Esta opção dos discípulos será sempre incompreendida e recusada pelo mundo. Por isso, os discípulos conhecerão também a perseguição e o sofrimento. As tribulações não são um drama imprevisto e sem sentido: os discípulos devem estar preparados para as enfrentar, pois sabem que terão sempre de viver com a oposição do mundo, enquanto se mantiverem fiéis a Jesus e ao Evangelho. Aconteça o que acontecer, os discípulos devem estar conscientes de que a opção pelo Reino e pelos seus valores lhes garantirá uma vida cheia e feliz nesta terra e, no mundo futuro, a vida eterna.
Quando falamos em vida eterna, não estamos a falar apenas na vida que nos espera no céu; mas estamos a falar de uma vida plena de qualidade, que leva-nos à plena realização, de uma vida de paz e de felicidade. Deus oferece-nos essa vida já neste mundo e convida-nos a acolhê-la e a escolhê-la em cada dia da nossa caminhada nesta terra; no entanto, sabemos que só atingiremos a plenitude da vida quando nos libertarmos da nossa finitude, das limitações que a nossa humanidade nos impõem. A vida eterna é uma realidade que deve marcar cada passo da nossa existência terrena e que atingirá a plenitude na outra vida, no céu.

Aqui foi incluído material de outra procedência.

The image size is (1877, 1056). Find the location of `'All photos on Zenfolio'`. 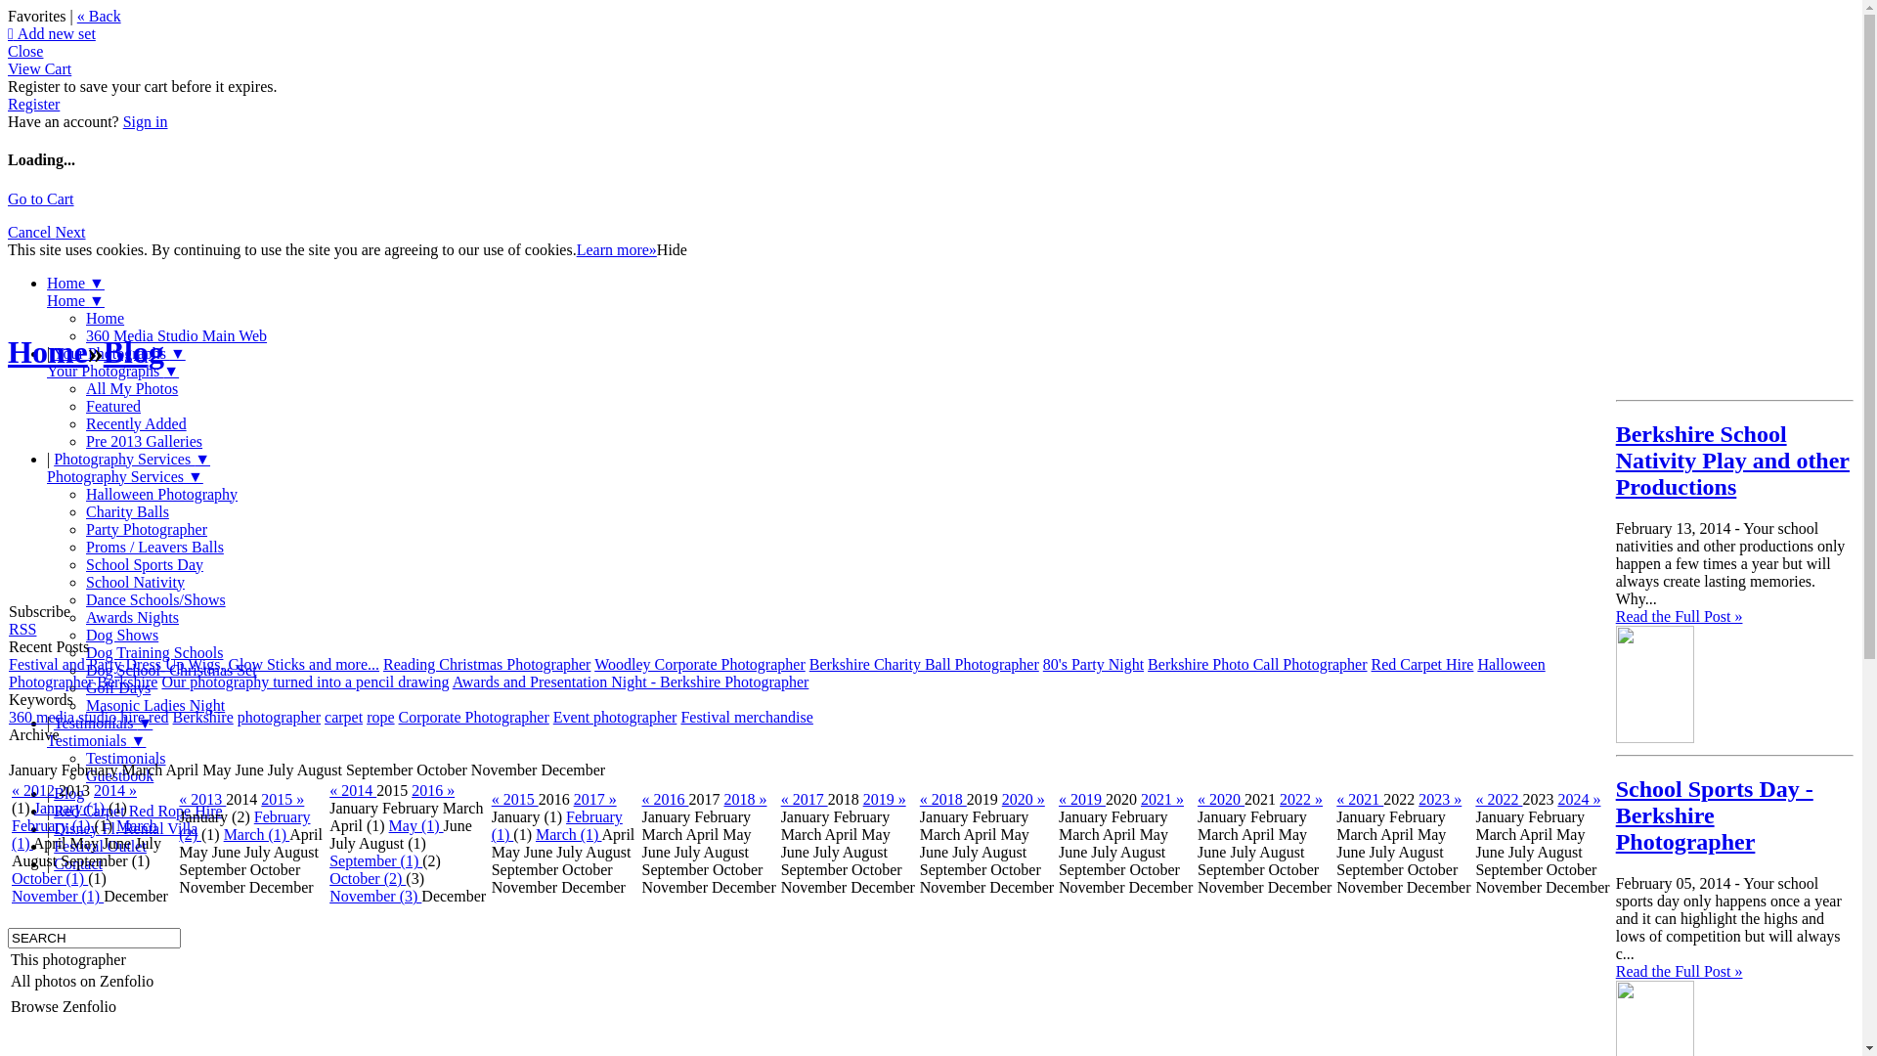

'All photos on Zenfolio' is located at coordinates (80, 981).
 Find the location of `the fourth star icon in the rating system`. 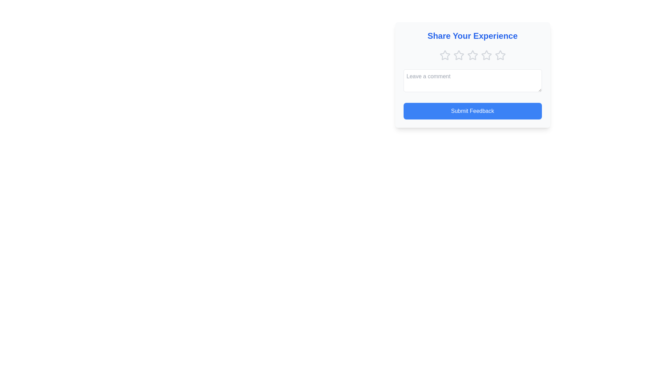

the fourth star icon in the rating system is located at coordinates (472, 55).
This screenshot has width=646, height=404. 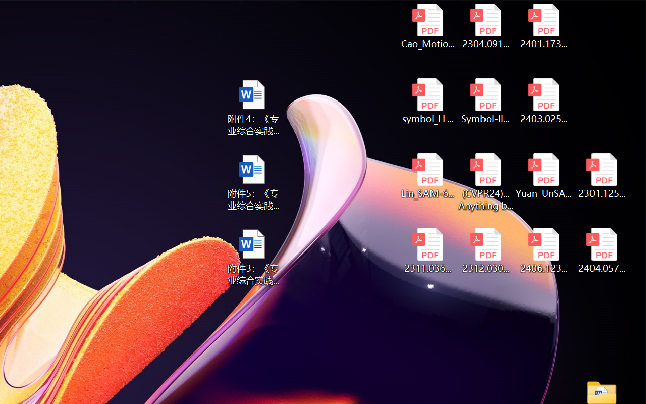 I want to click on '2403.02502v1.pdf', so click(x=543, y=101).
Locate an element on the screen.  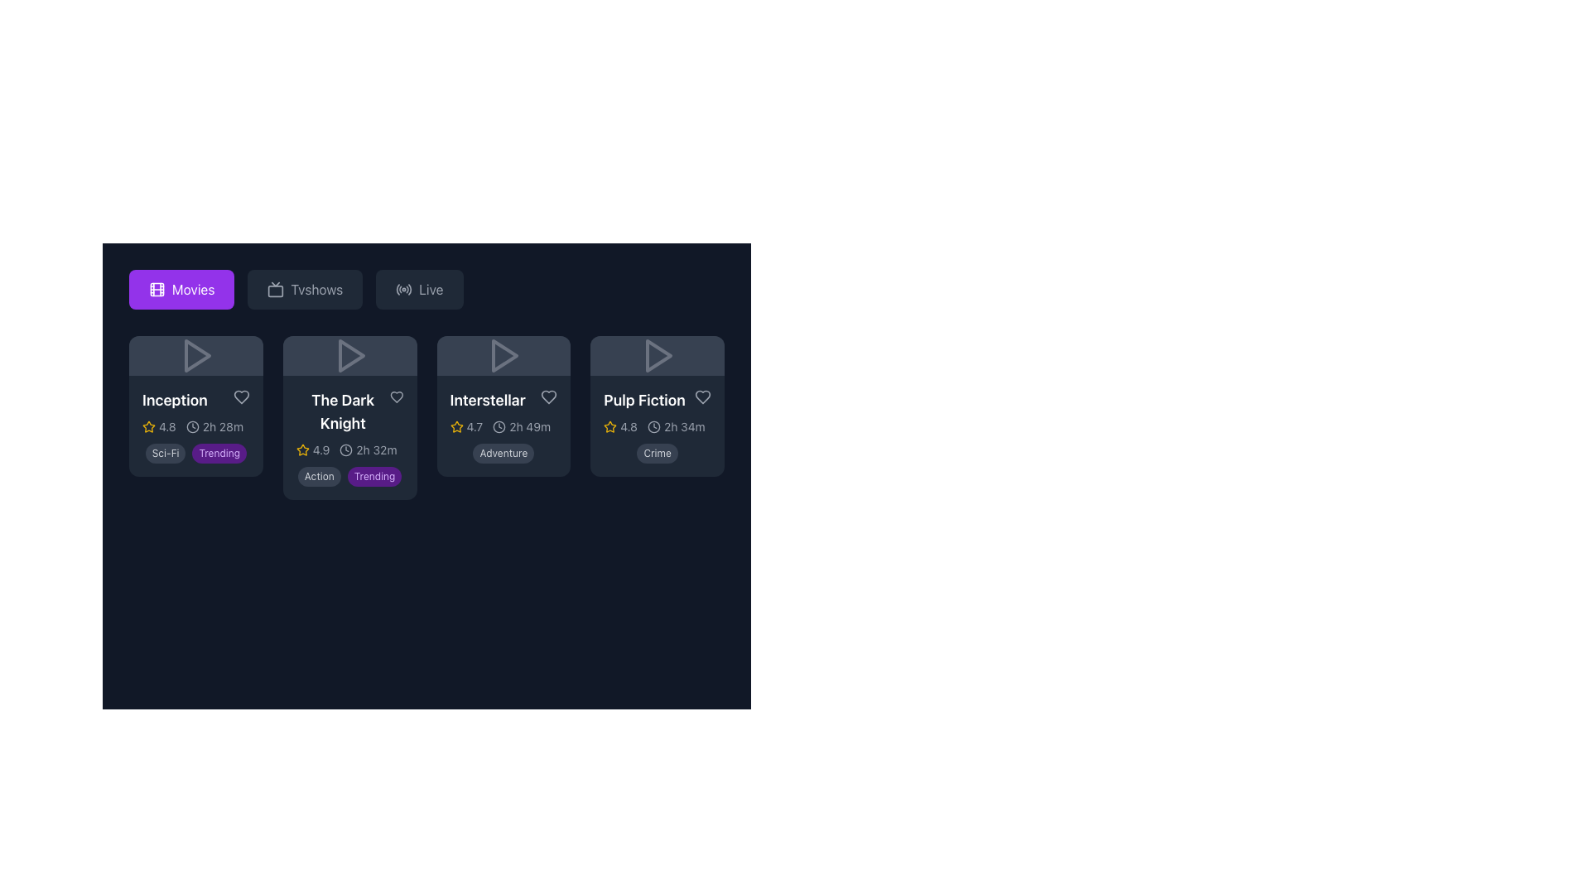
to select the movie card displaying detailed information about 'Pulp Fiction', including its title, rating, duration, and genre, located within the fourth card of a horizontal list layout is located at coordinates (657, 426).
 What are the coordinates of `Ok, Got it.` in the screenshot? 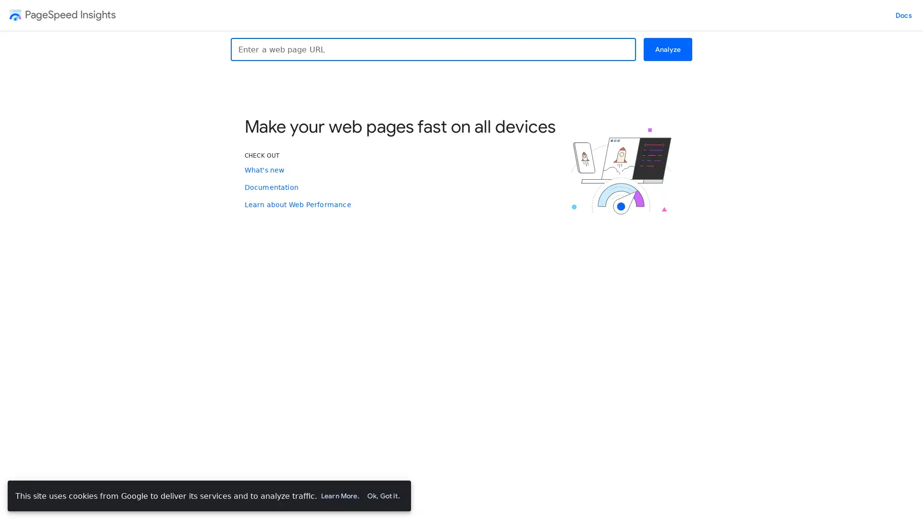 It's located at (382, 496).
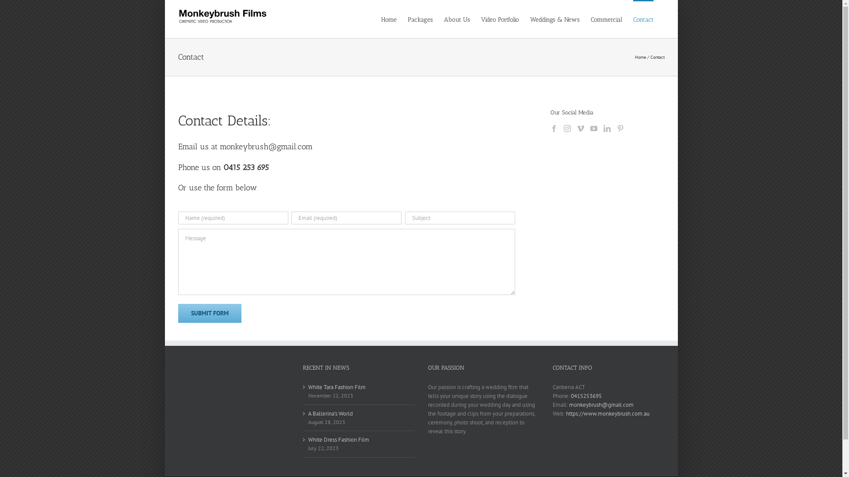 The width and height of the screenshot is (849, 477). Describe the element at coordinates (580, 128) in the screenshot. I see `'Vimeo'` at that location.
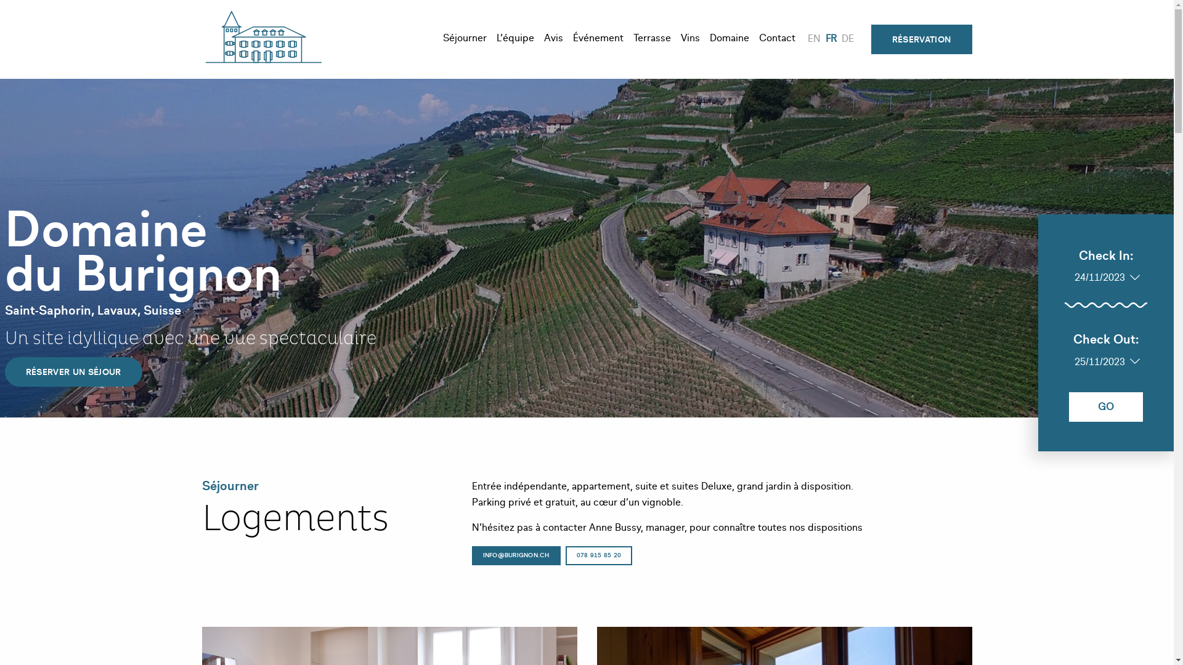 The width and height of the screenshot is (1183, 665). I want to click on 'DE', so click(847, 39).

Na perspectiva de Jesus, a vida eterna passa pela adesão a esse Reino que Ele veio anunciar. Jesus, com a sua vida, suas propostas, seus valores. Quem quiser “alcançar a vida eterna” tem de olhar para Jesus, aprender com Ele, segui-l’O, fazer da própria vida – como Jesus fez da sua vida – uma escuta atenta das propostas de Deus e um dom de amor aos irmãos. E assim, pode-se afirmar e dizer ao outro: “Preciso de ti. Sem ti, serei pobre em humanidade”. Desta forma, ter em Jesus, caminho de amor, de serviço, de dom da vida que Cristo nos ensinou a percorrer. Assim seja! Amém.